KEY POINTS:
An emergency has been declared after more than 300 people staged an overnight riot in a far north Queensland community, police say.
Police declared an emergency zone within a two kilometre radius of the remote Aboriginal community of Aurukun - a former church mission station.
Although police are not certain what sparked the violence they suspect it was caused by the arrest of a 22-year-old man for assault earlier that day. The man fell ill while in police custody and had to be flown to hospital.
The crowd smashed up two police cars and the glass doors and windows of the police station as rioters tried to gain entry.
They also ransacked a local shop and seriously damaged a tavern.
"The crowds rioted and both police vehicles were extensively damaged and the Aurukun police station was also damaged when the crowd attempted to gain entry," police spokesman Sergeant Kim McCoomb told journalists.
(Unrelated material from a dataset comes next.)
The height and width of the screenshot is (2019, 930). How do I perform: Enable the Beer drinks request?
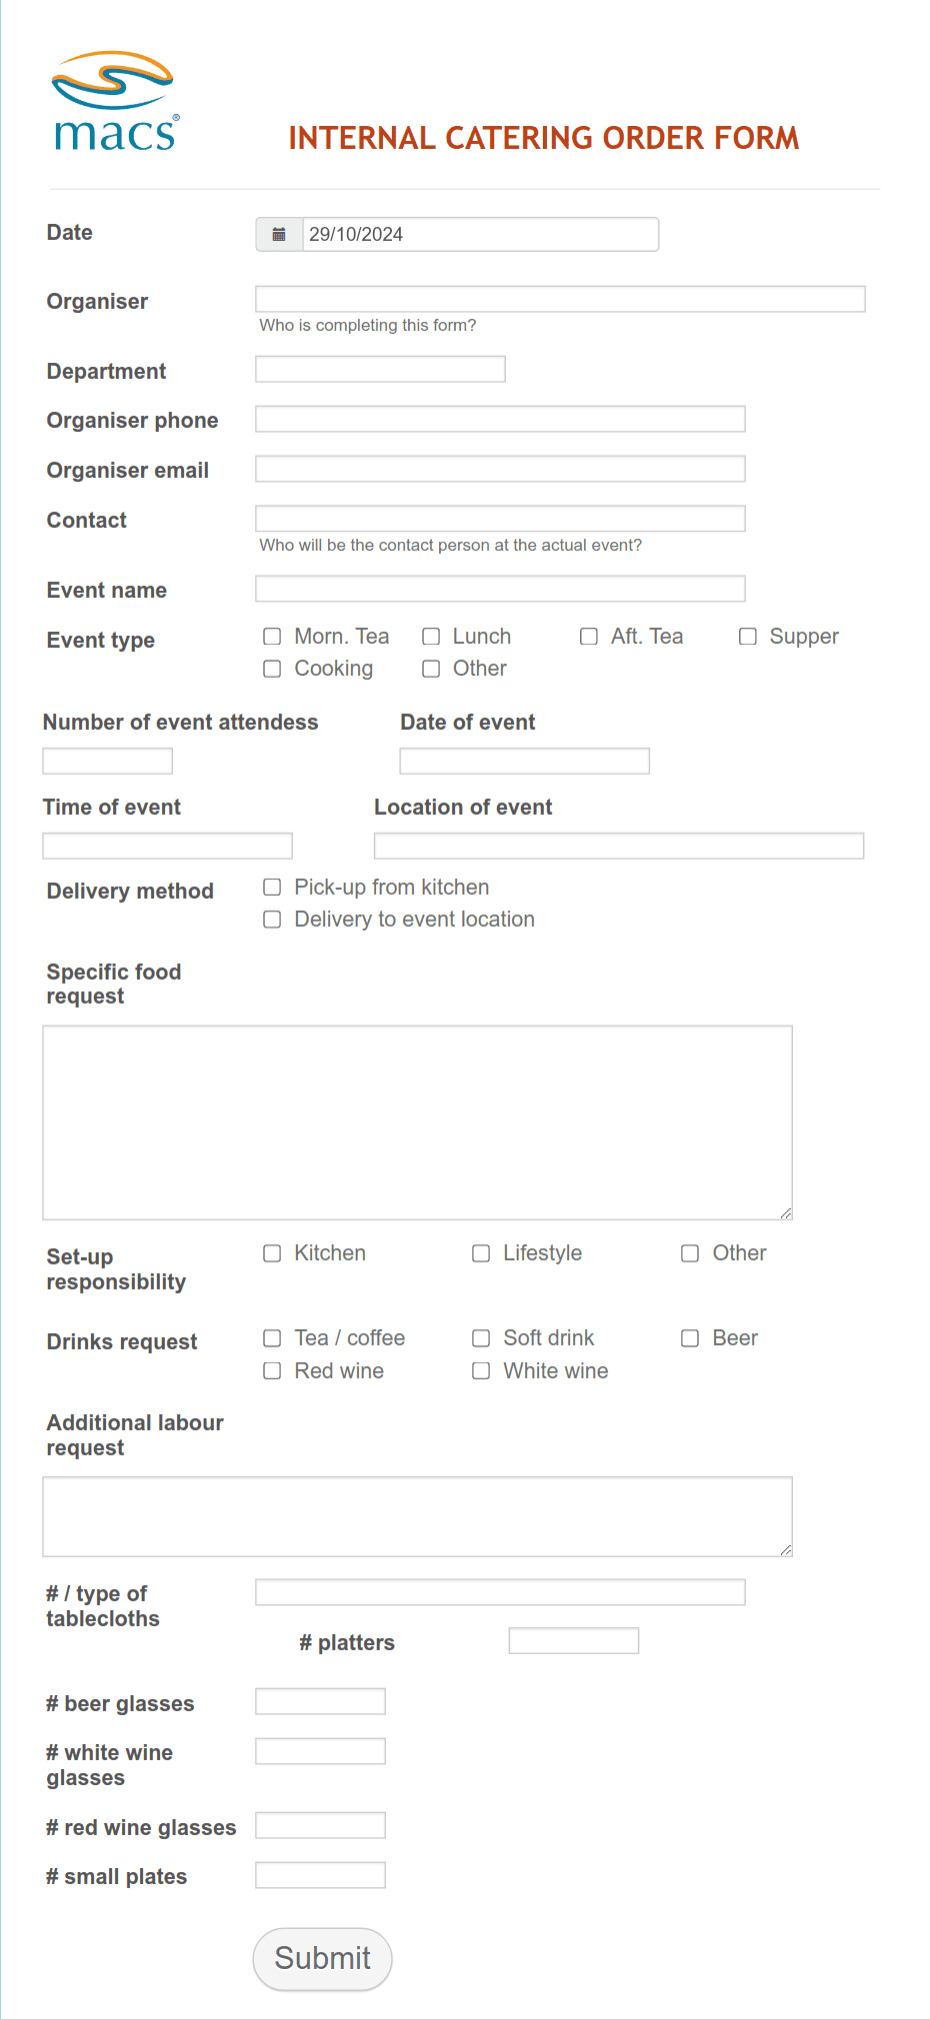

"We're not quite sure of the full extent of that damage, but there has been quite a substantial amount of damage and it was quite an unsettling incident," Aurukun council Chief Executive Officer Gary Kleidon told local radio.
Police believe no-one was injured.
The situation now appears under control as most people have gone home and the streets are reported to be quiet, police said.
They said the trouble started when two local families started fighting in the streets following the 22-year-old's arrest.
The situation worsened when the man was taken from the watchhouse to the local clinic for treatment.
A large crowd formed at the clinic and threatened violence, which broke out at around 9.20pm.
Extra police are being drafted in to support the local officers.
The declaration of an emergency situation granted police extra powers to deal with rioters, a police spokeswoman said.
"It gives police the power to commandeer resources, such as a car or a truck, and exclude people from an area," she said.
"It just allows them a little more power to get a situation under control."
The emergency situation was still in place, she said.
Many of Australia's 460,000 Aborigines live in remote outback communities with poor access to jobs, good housing, health services and education.
Aborigines account for just 2.3 per cent of Australia's 20 million population, but suffer high rates of domestic violence and alcohol abuse.
Tensions have been high in Queensland following a prosecutor's decision last month not to charge a police officer blamed for the death in custody of an Aboriginal man on Palm Island, near Townsville.
Queensland's government has been forced to look outside the state for an independent judge to review a decision by the state's top prosecutor not to lay charges against Palm Island police Senior Sergeant Chris Hurley.
Last September deputy state coroner Christine Clements found Hurley struck Mulrunji Doomadgee, 36, and caused fatal injuries while Doomadgee was locked up in November 2004.